= Matthew Habershon =

English architect

Matthew Habershon (1789–1852) was an English architect.

==Biography==
Habershon, born in 1789, came from a Yorkshire family. In 1806 he was articled to the architect William Atkinson, with whom he remained for some years as assistant. He was an occasional exhibitor at the Royal Academy between 1807 and 1827. He designed churches at Belper (1824), Minster, Bishop Ryders (all in Derbyshire), and at Kimberworth, Yorkshire. At Derby he erected the town hall, which later burnt down, the county courts, and the market. Among the many private houses designed by him were Hadsor House, near Droitwich, Worcestershire, for J. Howard Galton (1827).

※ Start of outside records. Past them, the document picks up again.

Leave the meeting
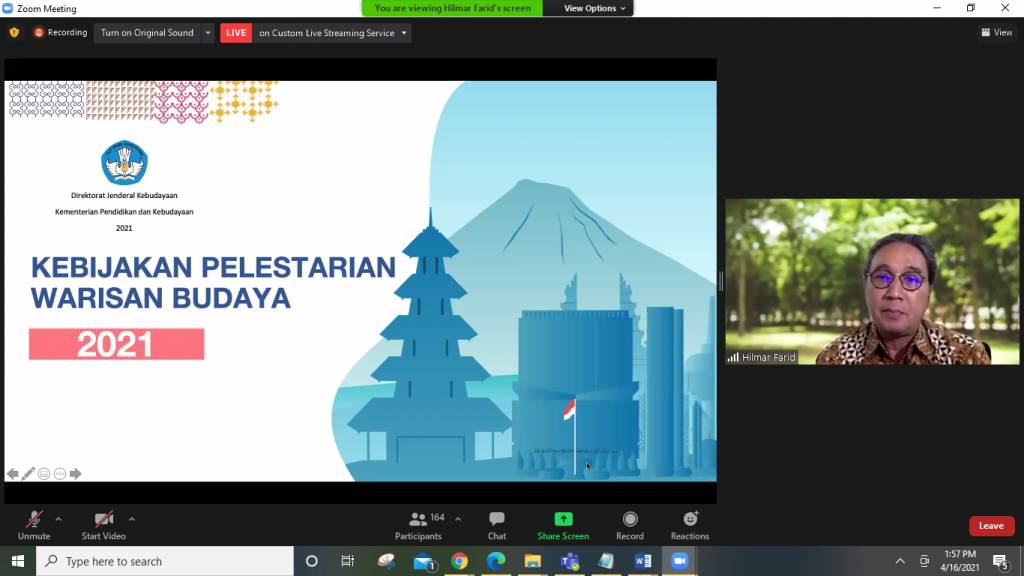Viewport: 1024px width, 576px height. (x=991, y=526)
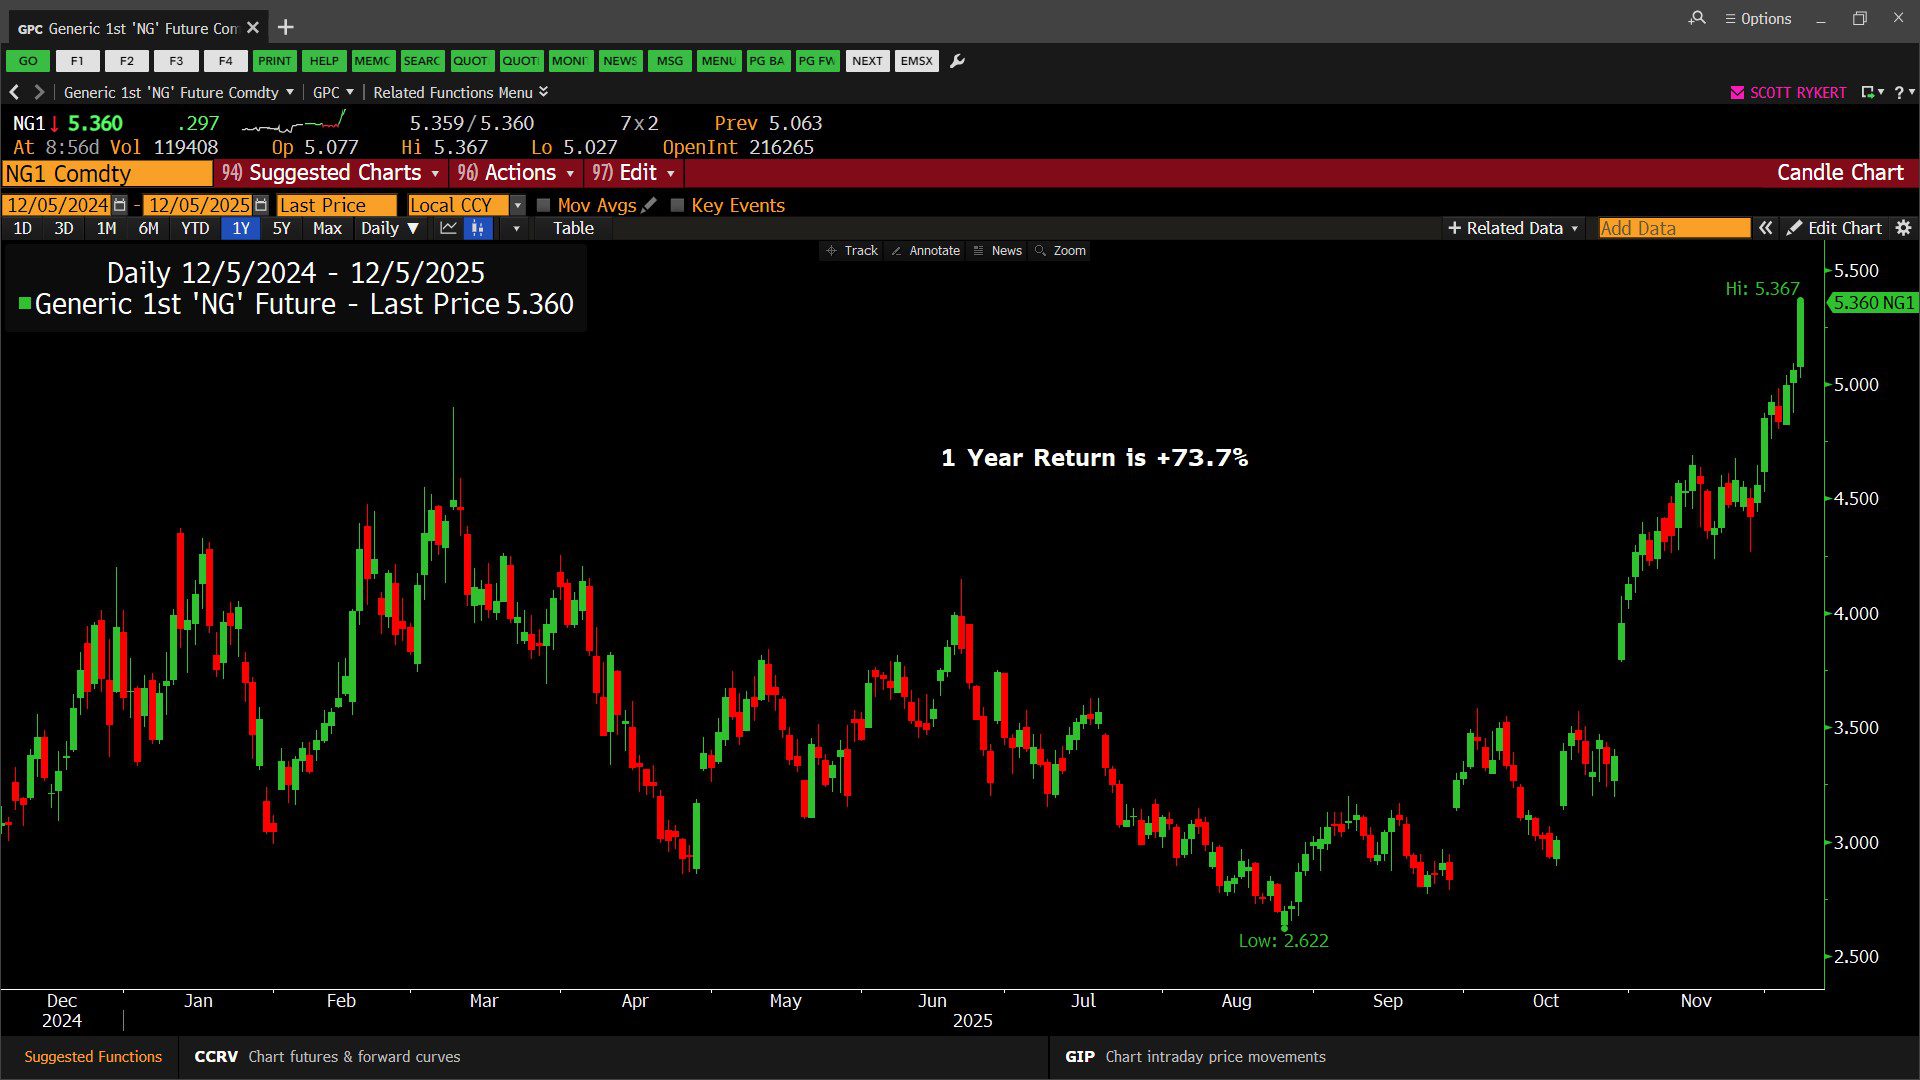
Task: Click the Edit Chart button
Action: [1835, 228]
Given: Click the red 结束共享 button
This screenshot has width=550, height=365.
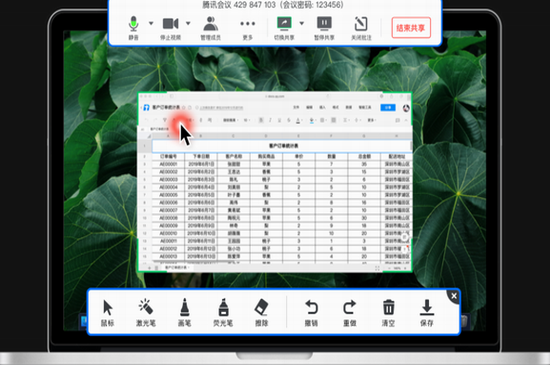Looking at the screenshot, I should [x=411, y=28].
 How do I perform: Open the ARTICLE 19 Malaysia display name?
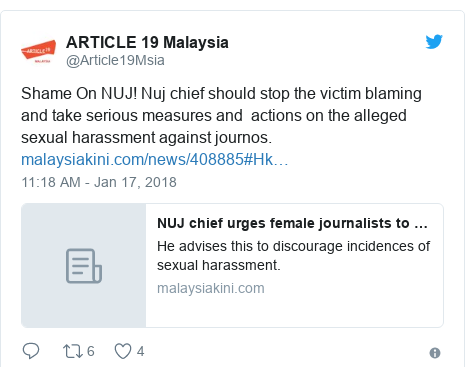[147, 42]
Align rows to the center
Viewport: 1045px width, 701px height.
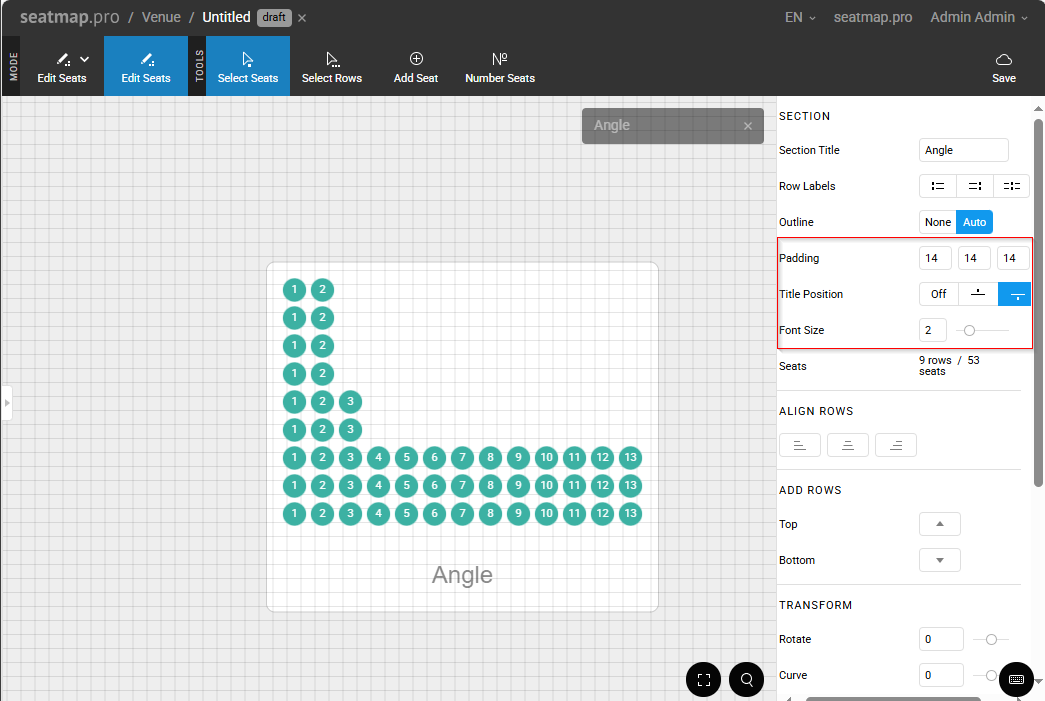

In 1842 he visited Jerusalem on behalf of the London Society for Promoting Christianity among the Jews, following the dismissal of the architect James Wood Johns, whose design for an Anglican church in the city was rejected by the Ottoman authorities. Habershon's plan for the site took the more diplomatically acceptable form of a chapel attached to a consulate. His building, completed in 1849, became known as Christ Church, Jerusalem.

On his way home from Jerusalem in 1843, Habershon met with King Frederick William IV of Prussia, who was involved in the establishment of the Anglican-German Bishopric in Jerusalem. The following year the king conferred on him the great gold medal for science and literature in appreciation of Habershon's work on The Ancient half-timbered Houses of England (1836).

In 1843, Habershon was aligned with Open Brethren in Hackney, London. There he met the naturalist and fellow Brethren P. H. Gosse, who was profoundly influenced by his historicist premillenialist work, Dissertation on the Prophetic Scriptures (second edition, 1840).

Habershon died in London in 1852, and was buried in Abney Park Cemetery. Two of his sons, William Gillbee and Edward, were architects.

==Writings==
- A Dissertation on the Prophetic Scriptures, chiefly those of a chronological character, showing their aspect on the present times, and on the destinies of the Jewish Nation (1834).
- A Guide to the Study of Chronological Prophecy, selected and abridged from … a Dissertation on the Prophetic Scriptures
- The Ancient half-timbered Houses of England (1836).
- Premillennial Hymns (1836).
- An Epitome of Prophetic Truth, containing a brief Outline of … Prominent Subjects of Prophecy (1841).
- An Historical Exposition of the Prophecies of the Revelation of St. John, showing their connection with those of Daniel, and of the Old Testament in general, particularly in their aspect on the present times.
- Two remarkable Signs of the Times, viewed in connexion with Prophecy. First, Reasons for believing the Death of the Duke of Orleans to be the first Thunder; second, An Account of the West London Synagogue of British Jews.… Forming an Appendix to the third edition of "A Dissertation on the Prophetic Scriptures (1842).
- The Shadows of the Evening; or the Signs of the Lord's speedy Return (1845).

He also wrote a memoir of Charles Daubuz, prefixed to the latter's Symbolical Dictionary (1842).